Hazel Nerysoo, mayor of Fort McPherson, and Phillip Blake, chief of Tsiigehtchic, were among the leaders who hope issues raised in the past are finally dealt with.

"Coming from a small community, and this has been brought up many times, is the ambulance issue in the small communities," Nerysoo said.

"The health centre staff, their policy is they cannot leave the health centre so when an accident or something happens, it's up to the community to bring the individual (to the health centre), and you don't know if you're doing any further damage."

Nerysoo said the issue has been brought to Tom Beaulieu, Minister of Health and Social Services, in the past and by more communities than her's alone.

Nerysoo added that Fort McPherson's situation along the highway system is another reason why the community should be prepared with ambulances for accidents.

"I kind of hope that they would resolve this at this (assembly)," she said. "They say they're working on it."

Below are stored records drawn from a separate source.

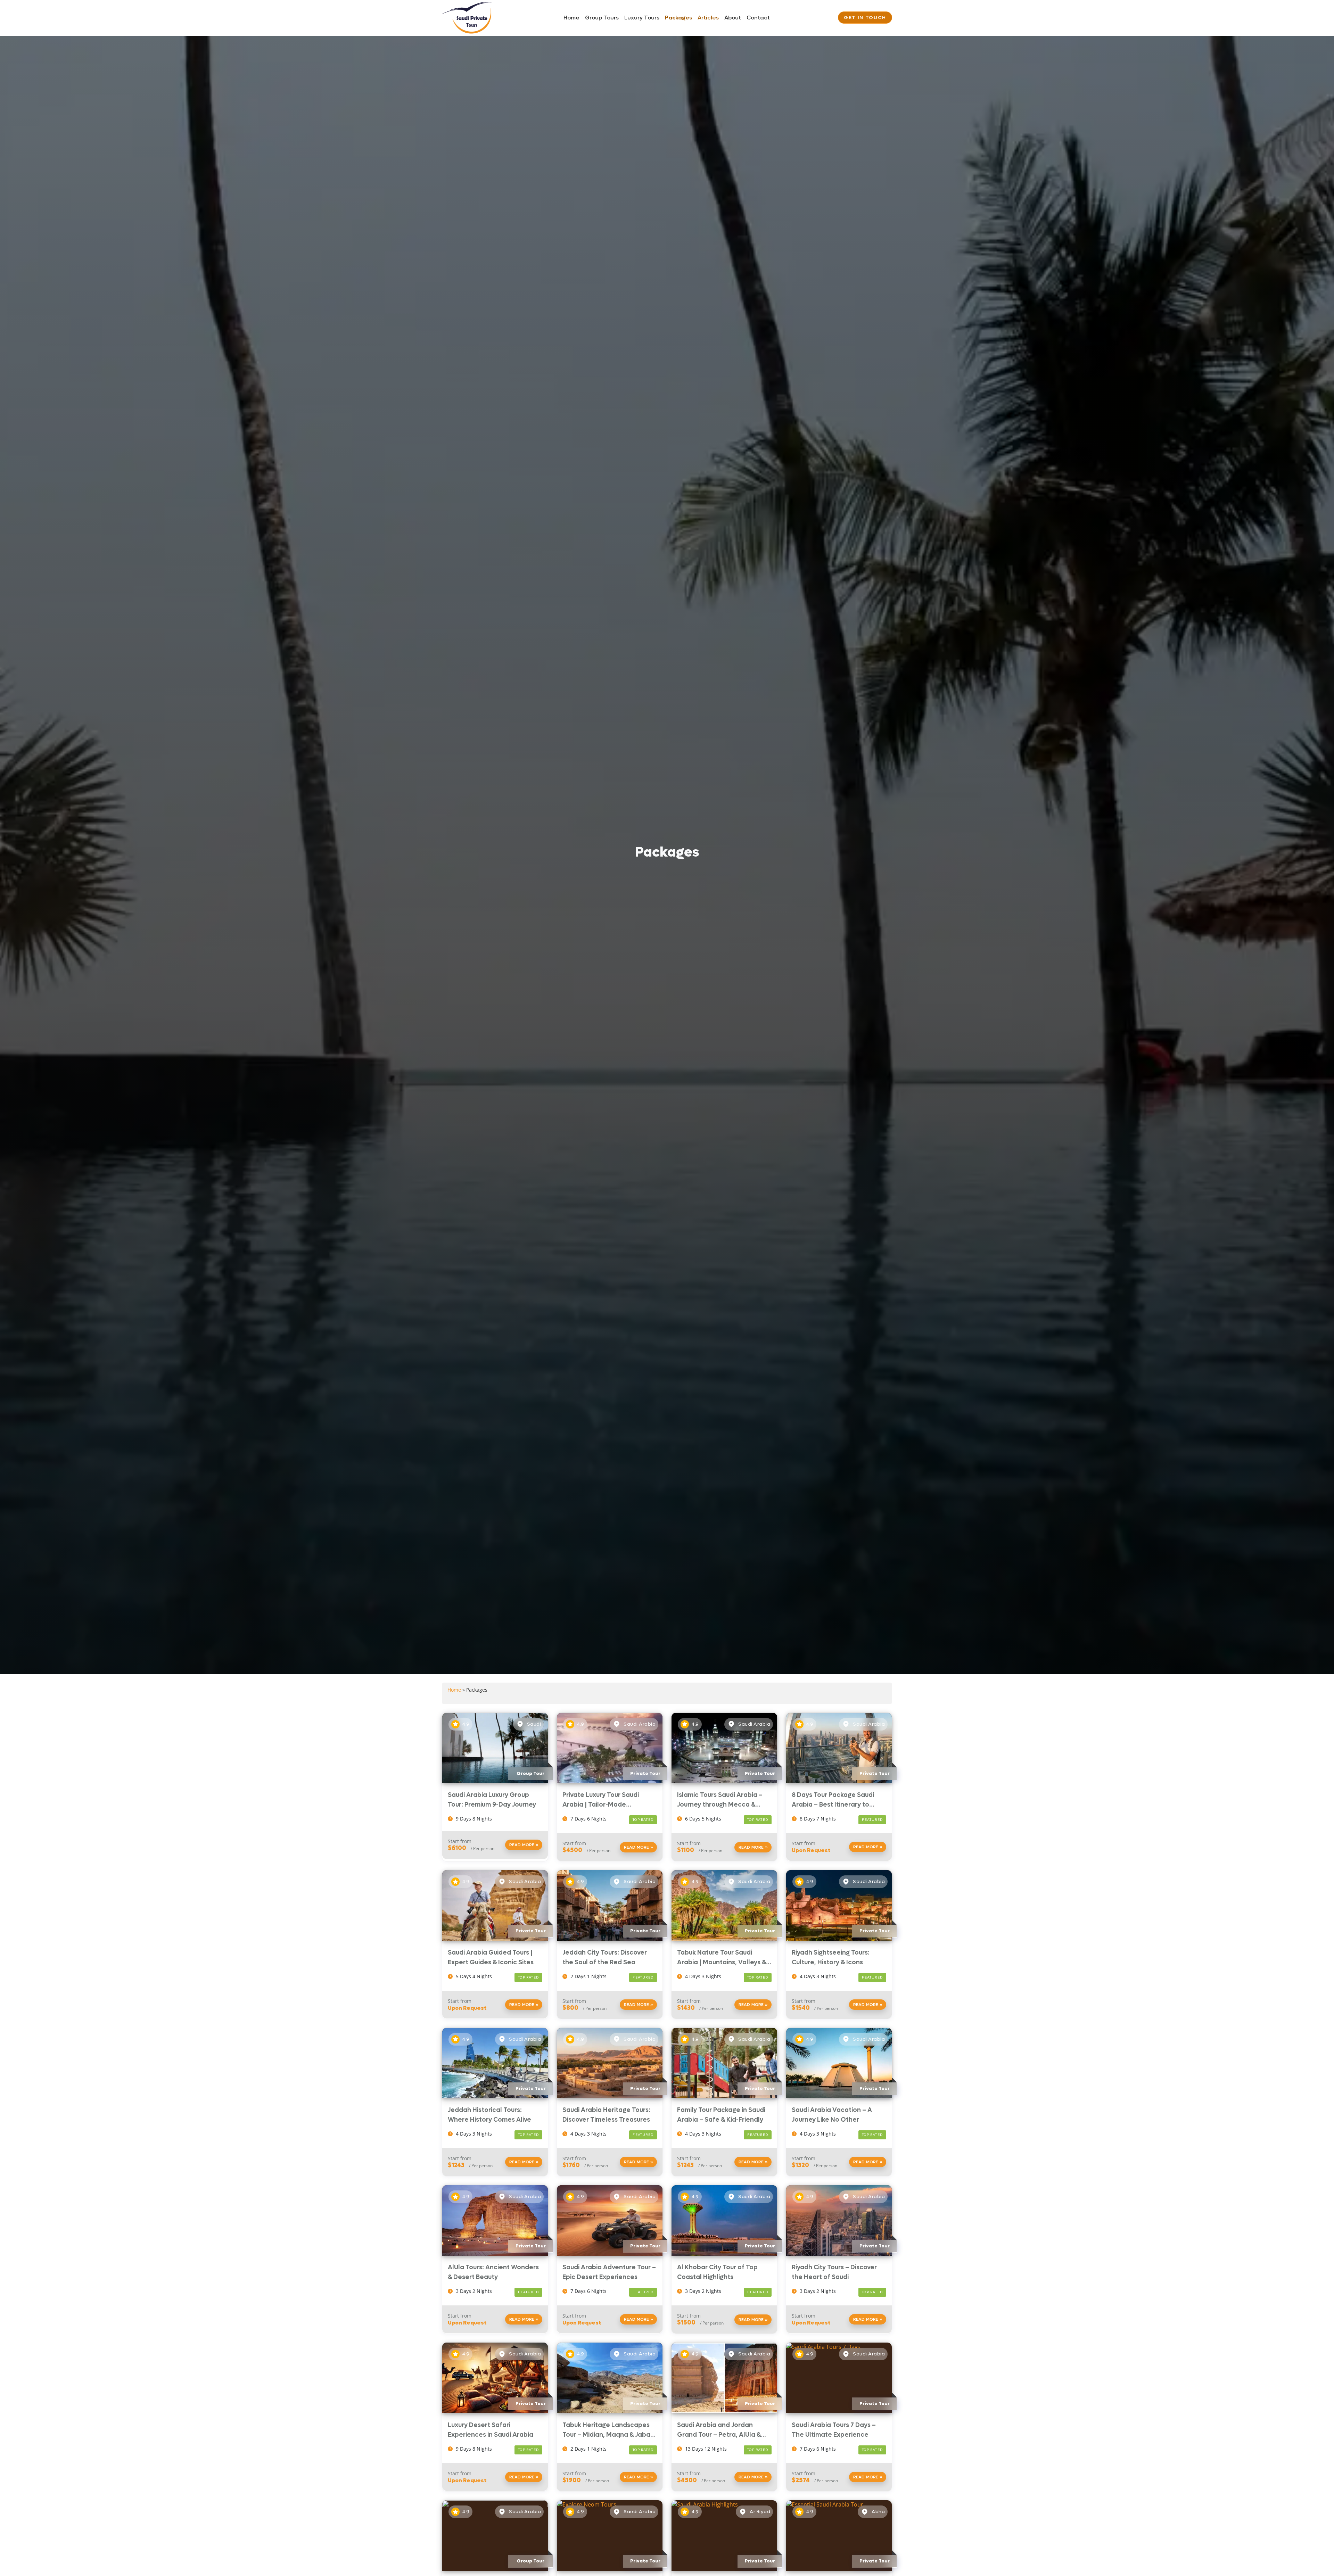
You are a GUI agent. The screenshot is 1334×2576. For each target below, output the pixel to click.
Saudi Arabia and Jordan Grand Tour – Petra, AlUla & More (719, 2435)
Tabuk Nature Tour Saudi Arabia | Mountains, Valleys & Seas (721, 1962)
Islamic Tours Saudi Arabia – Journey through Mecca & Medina (720, 1804)
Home (571, 17)
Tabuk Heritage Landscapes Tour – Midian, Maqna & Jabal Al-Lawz (607, 2435)
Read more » (523, 1845)
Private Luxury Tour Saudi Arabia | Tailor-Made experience (600, 1804)
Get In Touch (865, 17)
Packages (678, 17)
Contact (758, 17)
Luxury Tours (641, 17)
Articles (708, 17)
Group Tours (602, 17)
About (732, 17)
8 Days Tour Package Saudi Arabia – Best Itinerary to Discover (833, 1804)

Blake said he'd like to see improved wellness resources in Tsiigehtchic so those who need counselling or other supports do not have to leave the community to get them.

"There are no facilities for them to do any counselling, for people to go into private rooms to discuss counselling," Blake said. "Other communities have it like Inuvik or McPherson and bigger communities but the small communities suffer because we don't have enough population.

"We don't have support systems or resources for the people and I'm pretty sure the majority of them, they want to stay in the community."

Some leaders said they had no expectations and others preferred not to disclose them.

Danny Greenland, chief of the Aklavik Indian Band, is among those who has strong faith in the MLA for his region.

He said he preferred to keep the Aklavik Indian Band's concerns between the community and Frederick Sonny Blake, MLA for the Mackenzie Delta.

Greenland said he and the community expressed their concerns to Blake before the assembly sat and supplied him with a letter on the same topic as well.